<<<<
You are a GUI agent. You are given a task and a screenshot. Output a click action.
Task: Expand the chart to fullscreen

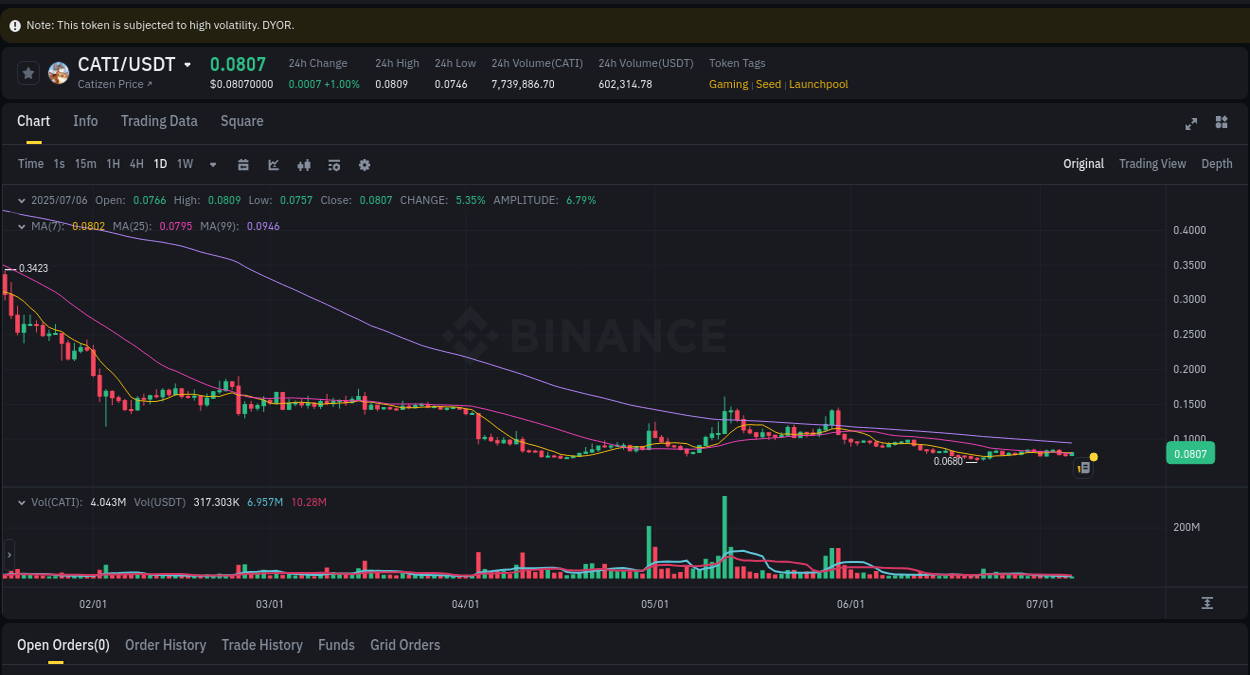(1191, 123)
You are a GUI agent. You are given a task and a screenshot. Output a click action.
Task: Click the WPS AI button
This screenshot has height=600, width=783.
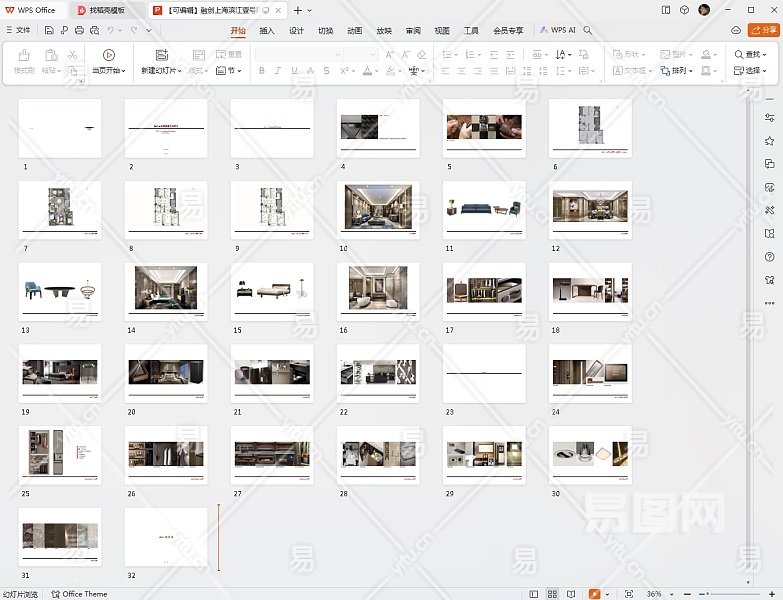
>>>>
STATED EXERCISE | Copy out every text line from all of the records above, word for word, and omit the pictures.

COMPLETED EXERCISE |
You are a GUI agent. You are given a task and a screenshot. Output a click action.
Task: Expand the chart to fullscreen

(1191, 123)
You are a GUI agent. You are given a task and a screenshot. Output a click action.
Task: Click the WPS AI button
This screenshot has height=600, width=783.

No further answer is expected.